# Cowboy in the desert



## johnsandywhite (May 9, 2005)

A modern-day cowboy has spent many days crossing the Texas plains without water. 
His horse has already died of thirst. He's crawling through the sand, certain that he has breathed his last breath, when all of a sudden he sees an object sticking out of the sand several yards ahead of him. 

He crawls to the object and discovers what looks to be an old brief case. He opens it and out pops a genie. But this is no ordinary genie. 

She is wearing an IRS ID badge (Tax officer) and a dull gray dress. There's a calculator in her pocketbook. She has a pencil tucked behind one ear. 

"Well, cowboy," says the genie, "you know how I work. You have three wishes." 
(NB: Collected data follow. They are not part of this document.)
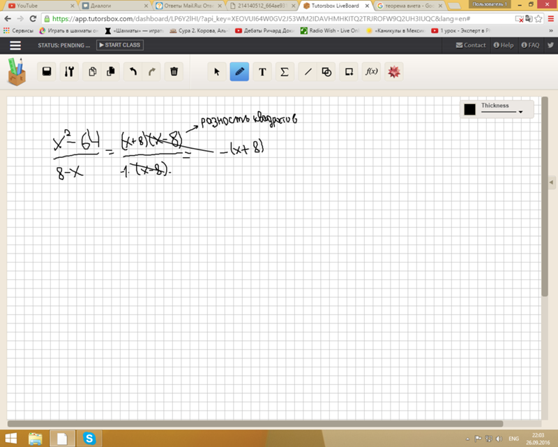Click the Wolfram star icon
The height and width of the screenshot is (447, 558).
[394, 71]
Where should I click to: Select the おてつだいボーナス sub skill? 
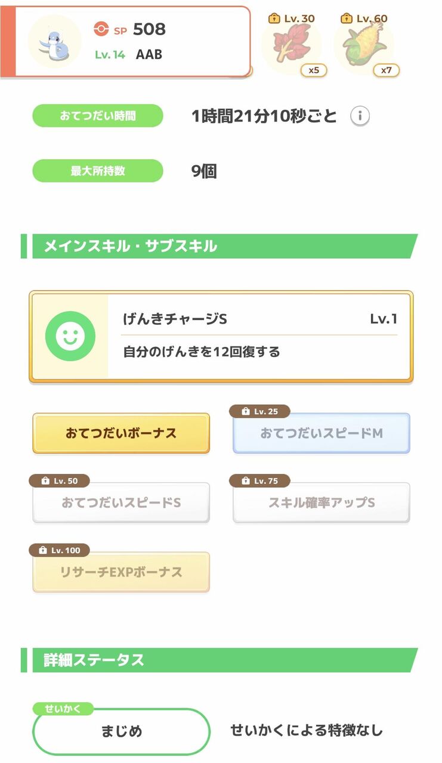121,433
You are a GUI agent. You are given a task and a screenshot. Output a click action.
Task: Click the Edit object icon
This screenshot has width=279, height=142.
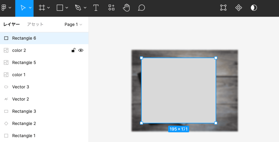223,8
"I'm not falling for this," said the cowboy. "I'm not going to trust an IRS genie." 

"What do you have to lose? You've got no water, no food, no transportation, and it looks like you're a goner anyway!" 
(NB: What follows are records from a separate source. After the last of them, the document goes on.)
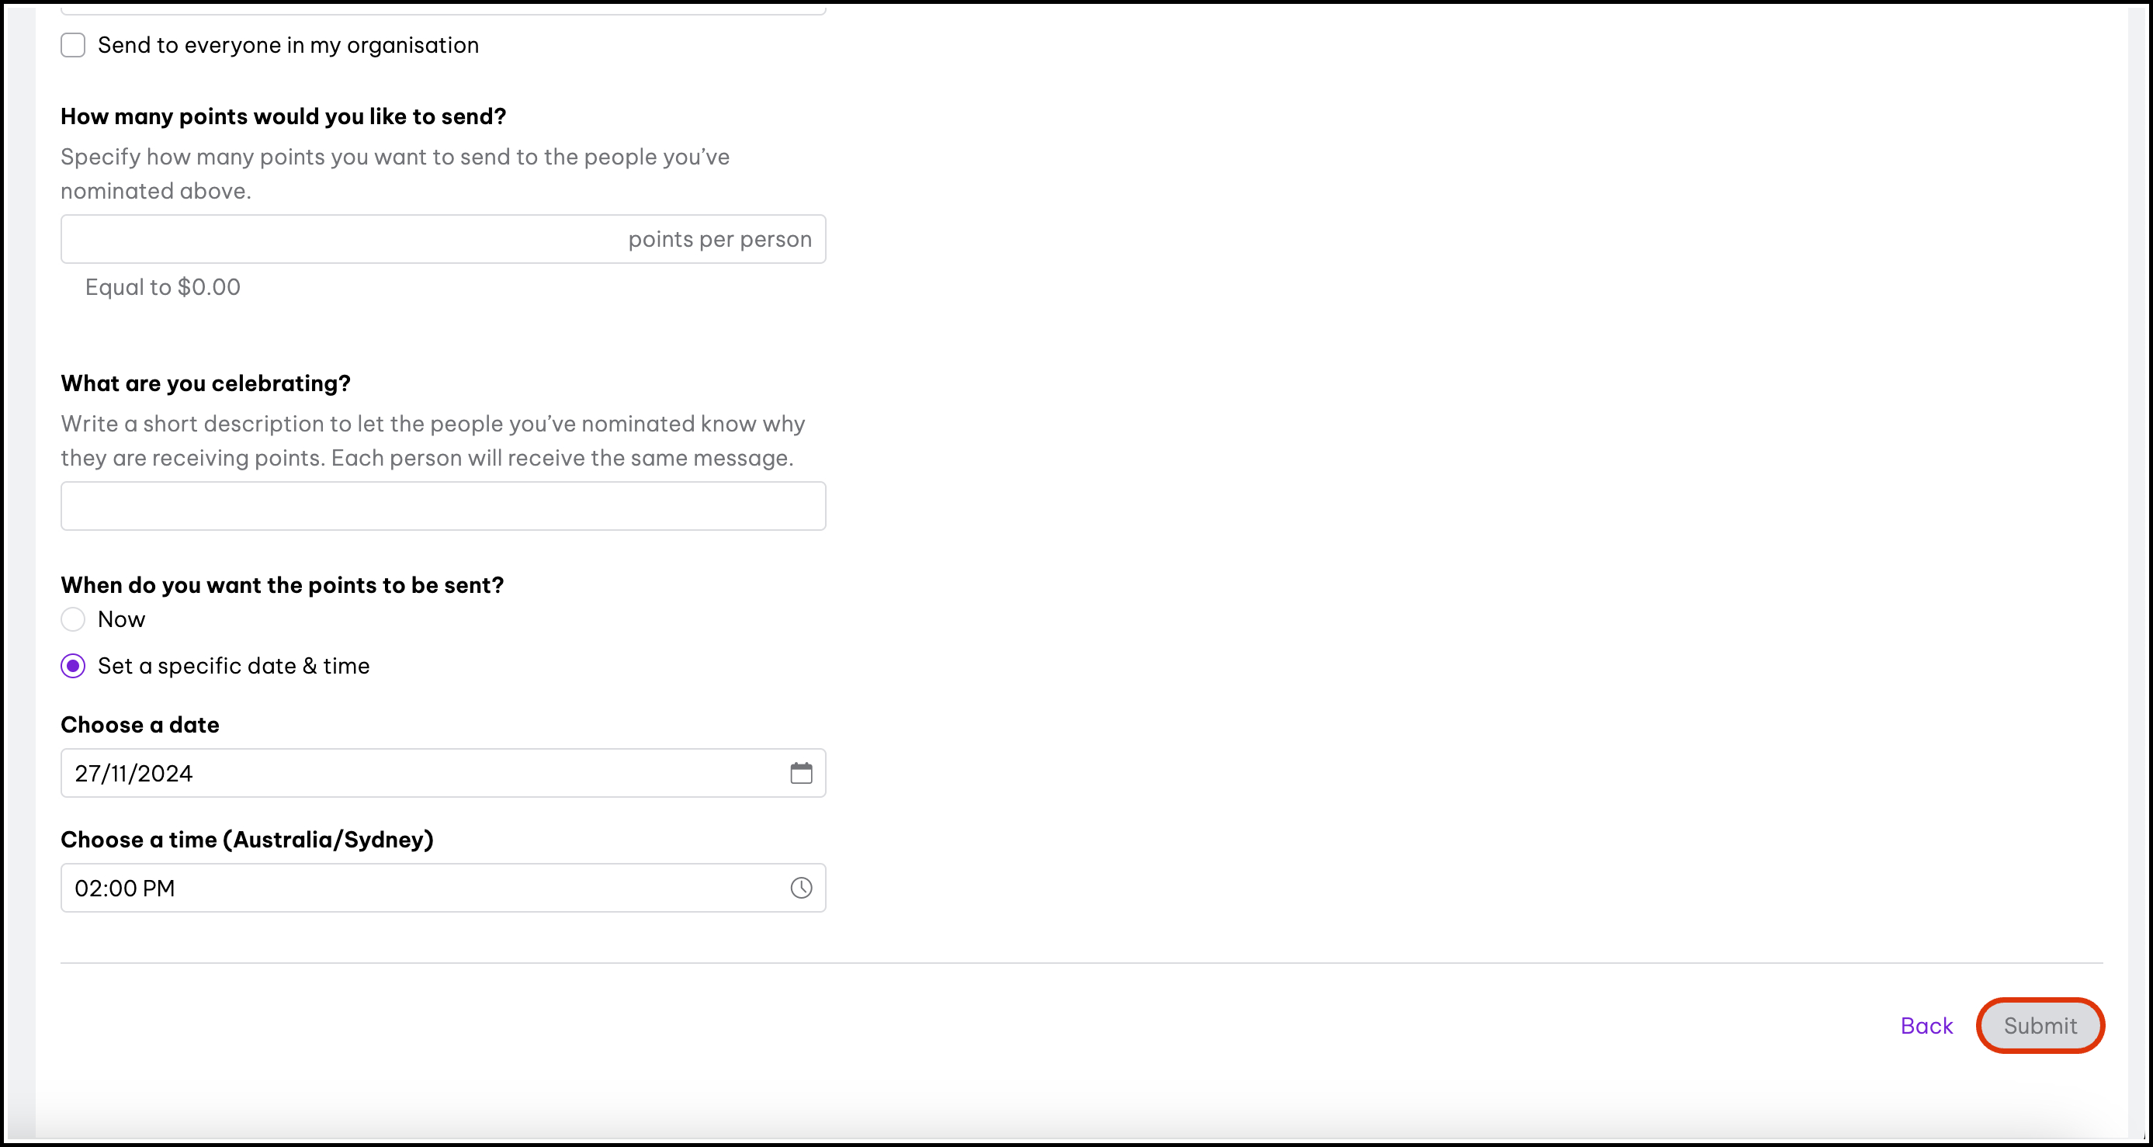Click the 'Choose a date' label
Image resolution: width=2153 pixels, height=1147 pixels.
click(x=140, y=724)
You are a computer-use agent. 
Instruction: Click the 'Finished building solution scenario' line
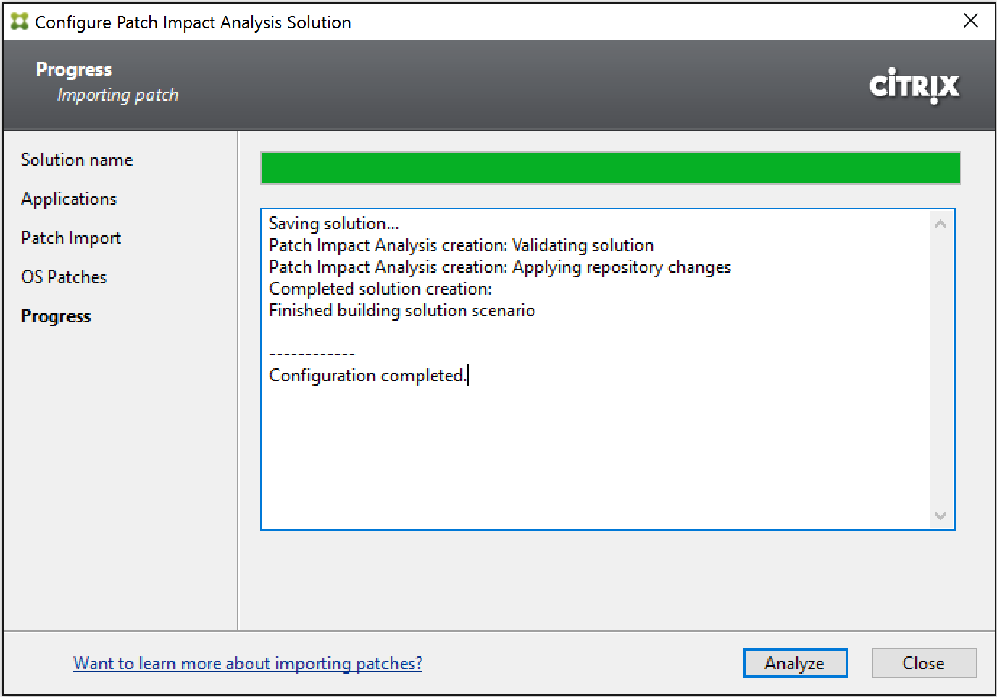[x=401, y=311]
The cowboy thinks about this for a minute, and decides that the genie is right. "OK, I wish I were in a lush oasis with plenty of food 
and drink." 

***POOF*** The cowboy finds himself in the most beautiful oasis he has ever seen and he is surrounded with jugs of wine and platters of delicacies. 

"OK, cowpoke, what's your second wish." 

"My second wish is that I was rich beyond my wildest dreams." 
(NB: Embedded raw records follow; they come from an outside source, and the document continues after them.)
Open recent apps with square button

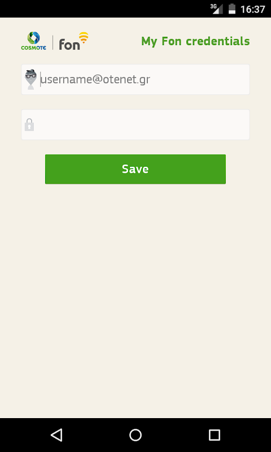tap(215, 434)
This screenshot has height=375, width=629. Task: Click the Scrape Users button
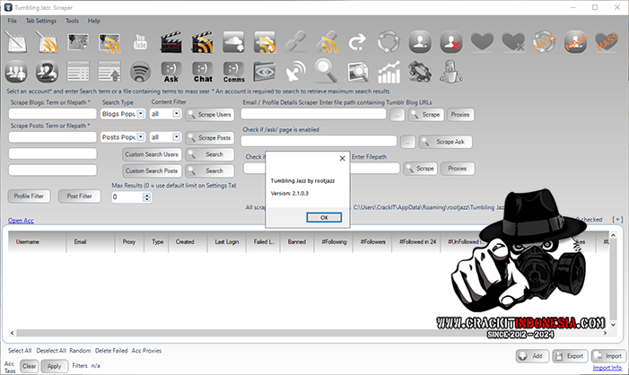pos(209,115)
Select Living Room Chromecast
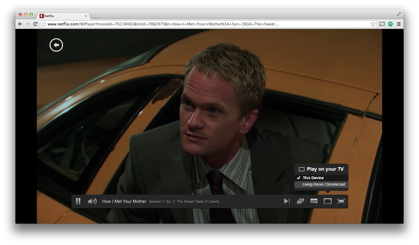The height and width of the screenshot is (245, 419). 323,184
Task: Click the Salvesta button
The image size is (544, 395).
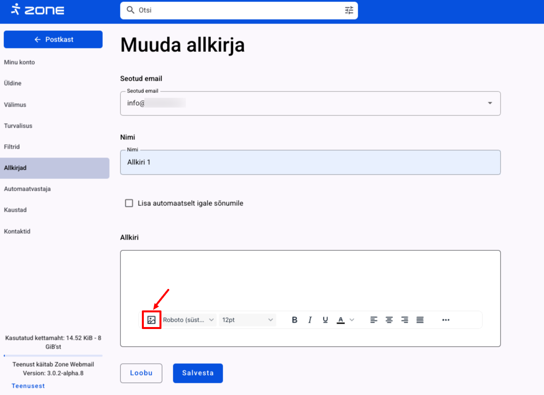Action: tap(198, 373)
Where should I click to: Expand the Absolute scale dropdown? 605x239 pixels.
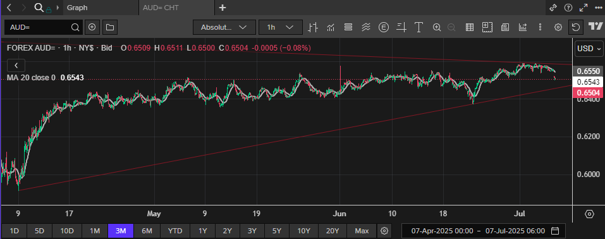tap(224, 27)
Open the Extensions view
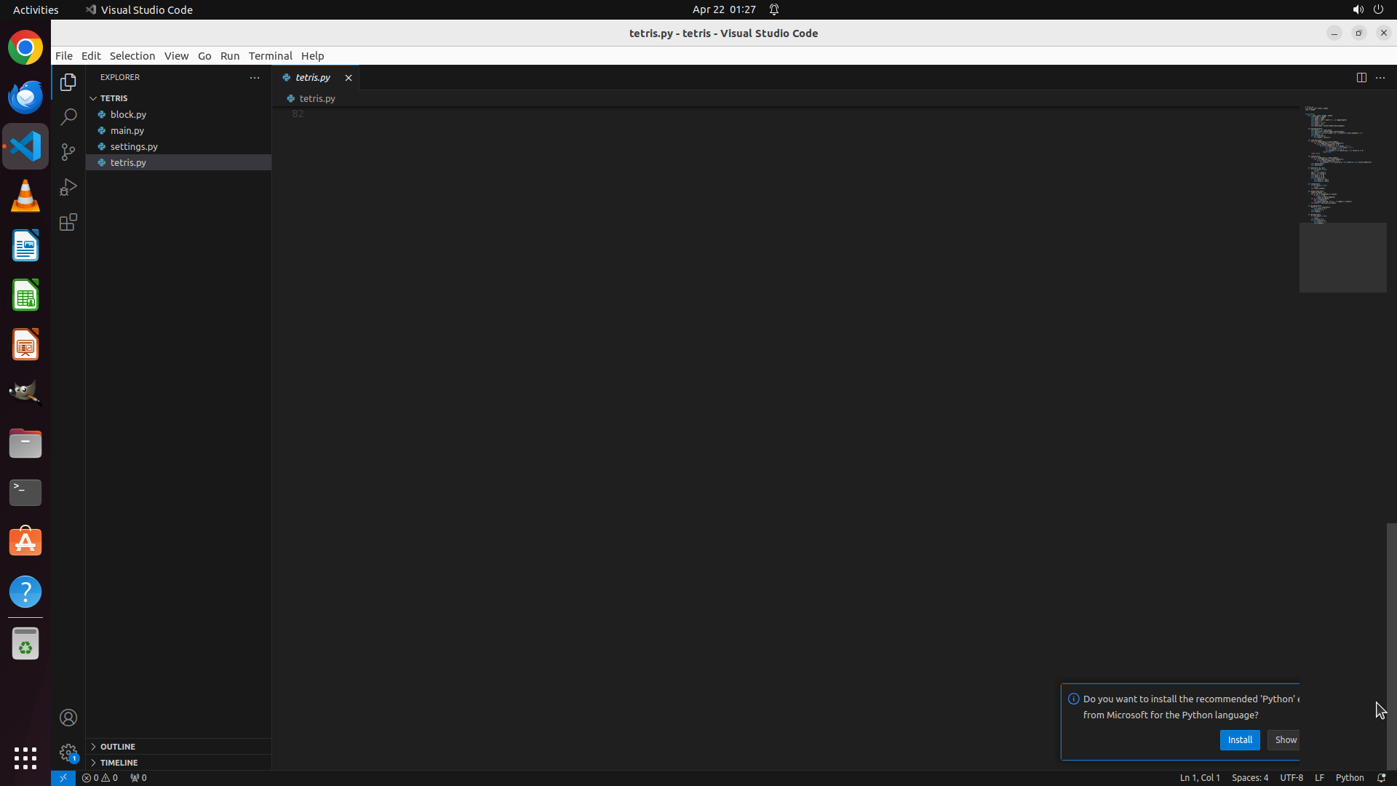 click(68, 222)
***POOF*** The cowboy finds himself surrounded by treasure chests filled with rare gold coins and precious gems. "OK, cowpuncher, you have just one more wish. Better make it a good one!" 

After thinking for a few minutes, the cowboy says,"I wish that no matter where I go, beautiful women will want and need me." 

***POOF*** He turns into a tampon. 

The moral of the story: 
If the government offers you something there's going to be a string attached.


----------



## hymmi (May 9, 2005)

Prince Charles wanted to turn into one,pity he didn't and the rest of his family,must be enough to fill a box surely :wink:


----------



## johnsandywhite (May 9, 2005)

8O The only thing the Royal family are good for is re-cycling Toilet paper.


----------